(Beginning of Records supplied)

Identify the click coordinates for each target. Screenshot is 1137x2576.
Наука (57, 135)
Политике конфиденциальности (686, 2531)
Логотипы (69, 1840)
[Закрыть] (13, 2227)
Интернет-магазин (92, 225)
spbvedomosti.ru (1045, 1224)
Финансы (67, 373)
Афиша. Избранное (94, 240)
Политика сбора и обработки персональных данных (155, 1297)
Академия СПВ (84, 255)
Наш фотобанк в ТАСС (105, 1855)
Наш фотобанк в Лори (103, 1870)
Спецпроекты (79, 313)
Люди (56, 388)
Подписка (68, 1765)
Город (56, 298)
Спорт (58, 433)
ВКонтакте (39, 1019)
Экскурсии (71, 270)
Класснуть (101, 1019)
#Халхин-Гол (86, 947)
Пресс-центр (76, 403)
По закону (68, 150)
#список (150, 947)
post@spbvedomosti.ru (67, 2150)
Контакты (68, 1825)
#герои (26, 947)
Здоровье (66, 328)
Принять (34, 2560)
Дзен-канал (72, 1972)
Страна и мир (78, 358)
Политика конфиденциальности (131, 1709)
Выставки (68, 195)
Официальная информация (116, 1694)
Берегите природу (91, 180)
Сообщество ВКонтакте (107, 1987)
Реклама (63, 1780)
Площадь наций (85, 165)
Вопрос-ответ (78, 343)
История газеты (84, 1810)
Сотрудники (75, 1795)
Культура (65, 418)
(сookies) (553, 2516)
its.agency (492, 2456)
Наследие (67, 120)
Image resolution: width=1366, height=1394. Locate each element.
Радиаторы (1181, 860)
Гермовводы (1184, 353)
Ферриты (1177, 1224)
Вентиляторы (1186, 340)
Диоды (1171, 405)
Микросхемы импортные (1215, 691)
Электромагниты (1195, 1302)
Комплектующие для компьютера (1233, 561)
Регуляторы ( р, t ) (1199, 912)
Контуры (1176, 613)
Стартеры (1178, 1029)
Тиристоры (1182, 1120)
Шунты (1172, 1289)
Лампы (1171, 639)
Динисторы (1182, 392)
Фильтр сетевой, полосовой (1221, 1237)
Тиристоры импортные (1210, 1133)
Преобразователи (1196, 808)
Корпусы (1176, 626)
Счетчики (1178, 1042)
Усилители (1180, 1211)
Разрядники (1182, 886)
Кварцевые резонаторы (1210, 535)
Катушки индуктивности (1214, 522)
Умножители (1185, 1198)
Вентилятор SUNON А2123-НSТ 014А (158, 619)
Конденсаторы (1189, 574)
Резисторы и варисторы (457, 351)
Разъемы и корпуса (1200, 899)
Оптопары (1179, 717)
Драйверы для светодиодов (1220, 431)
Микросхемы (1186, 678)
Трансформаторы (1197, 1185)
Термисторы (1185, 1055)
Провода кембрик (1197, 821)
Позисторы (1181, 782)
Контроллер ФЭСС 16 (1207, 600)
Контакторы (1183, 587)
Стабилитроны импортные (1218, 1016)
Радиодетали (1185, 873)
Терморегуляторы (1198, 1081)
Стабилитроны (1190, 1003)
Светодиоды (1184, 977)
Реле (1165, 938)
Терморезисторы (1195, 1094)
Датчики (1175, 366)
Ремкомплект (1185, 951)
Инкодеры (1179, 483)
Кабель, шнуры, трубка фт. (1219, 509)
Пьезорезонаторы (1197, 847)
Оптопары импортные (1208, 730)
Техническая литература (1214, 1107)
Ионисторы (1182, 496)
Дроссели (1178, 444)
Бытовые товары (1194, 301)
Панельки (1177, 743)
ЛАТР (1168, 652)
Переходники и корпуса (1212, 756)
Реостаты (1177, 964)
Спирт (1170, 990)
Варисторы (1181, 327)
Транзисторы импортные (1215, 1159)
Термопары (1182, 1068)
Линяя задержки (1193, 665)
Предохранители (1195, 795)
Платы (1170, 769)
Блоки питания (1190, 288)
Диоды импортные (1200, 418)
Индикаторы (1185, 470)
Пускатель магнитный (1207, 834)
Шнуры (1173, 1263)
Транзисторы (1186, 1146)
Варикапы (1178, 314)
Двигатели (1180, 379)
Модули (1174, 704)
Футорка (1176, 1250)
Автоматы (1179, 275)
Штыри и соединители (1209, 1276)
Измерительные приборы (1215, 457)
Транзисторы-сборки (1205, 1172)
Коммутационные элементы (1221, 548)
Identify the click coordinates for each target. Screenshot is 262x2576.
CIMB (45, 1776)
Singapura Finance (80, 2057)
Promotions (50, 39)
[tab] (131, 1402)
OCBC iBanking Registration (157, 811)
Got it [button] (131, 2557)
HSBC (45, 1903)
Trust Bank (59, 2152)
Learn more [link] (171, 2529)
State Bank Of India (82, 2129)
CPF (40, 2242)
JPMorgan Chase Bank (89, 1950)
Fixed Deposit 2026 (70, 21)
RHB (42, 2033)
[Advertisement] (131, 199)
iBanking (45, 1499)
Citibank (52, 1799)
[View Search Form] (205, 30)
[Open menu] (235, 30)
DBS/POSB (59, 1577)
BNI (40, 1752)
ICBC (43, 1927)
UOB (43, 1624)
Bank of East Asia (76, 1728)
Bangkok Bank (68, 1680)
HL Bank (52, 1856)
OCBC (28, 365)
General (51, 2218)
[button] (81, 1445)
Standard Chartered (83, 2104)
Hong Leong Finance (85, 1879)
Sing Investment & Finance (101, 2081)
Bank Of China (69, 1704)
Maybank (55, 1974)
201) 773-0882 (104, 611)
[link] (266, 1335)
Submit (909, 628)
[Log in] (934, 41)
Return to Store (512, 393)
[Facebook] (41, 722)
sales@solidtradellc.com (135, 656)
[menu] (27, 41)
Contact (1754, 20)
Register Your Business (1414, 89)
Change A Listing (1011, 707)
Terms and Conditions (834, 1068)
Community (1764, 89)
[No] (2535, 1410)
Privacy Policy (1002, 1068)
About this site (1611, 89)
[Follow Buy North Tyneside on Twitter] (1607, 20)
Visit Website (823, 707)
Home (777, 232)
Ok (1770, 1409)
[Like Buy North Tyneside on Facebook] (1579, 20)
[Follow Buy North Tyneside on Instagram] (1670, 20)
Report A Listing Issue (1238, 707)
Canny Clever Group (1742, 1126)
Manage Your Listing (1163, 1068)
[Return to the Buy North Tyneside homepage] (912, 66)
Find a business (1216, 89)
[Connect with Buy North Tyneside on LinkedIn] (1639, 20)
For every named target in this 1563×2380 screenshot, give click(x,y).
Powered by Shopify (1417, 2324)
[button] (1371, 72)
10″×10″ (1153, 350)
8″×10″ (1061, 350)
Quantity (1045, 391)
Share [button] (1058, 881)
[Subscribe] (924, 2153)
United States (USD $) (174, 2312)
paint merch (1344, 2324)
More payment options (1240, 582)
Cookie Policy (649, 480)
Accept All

(End of Records supplied)

Your instructions –
Set every line down again exactly. Begin with the first line of the entries and finish with the line containing "Город (56, 298)".

Solution to this task –
Identify the click coordinates for each target. Screenshot is 1137x2576.
Наука (57, 135)
Политике конфиденциальности (686, 2531)
Логотипы (69, 1840)
[Закрыть] (13, 2227)
Интернет-магазин (92, 225)
spbvedomosti.ru (1045, 1224)
Финансы (67, 373)
Афиша. Избранное (94, 240)
Политика сбора и обработки персональных данных (155, 1297)
Академия СПВ (84, 255)
Наш фотобанк в ТАСС (105, 1855)
Наш фотобанк в Лори (103, 1870)
Спецпроекты (79, 313)
Люди (56, 388)
Подписка (68, 1765)
Город (56, 298)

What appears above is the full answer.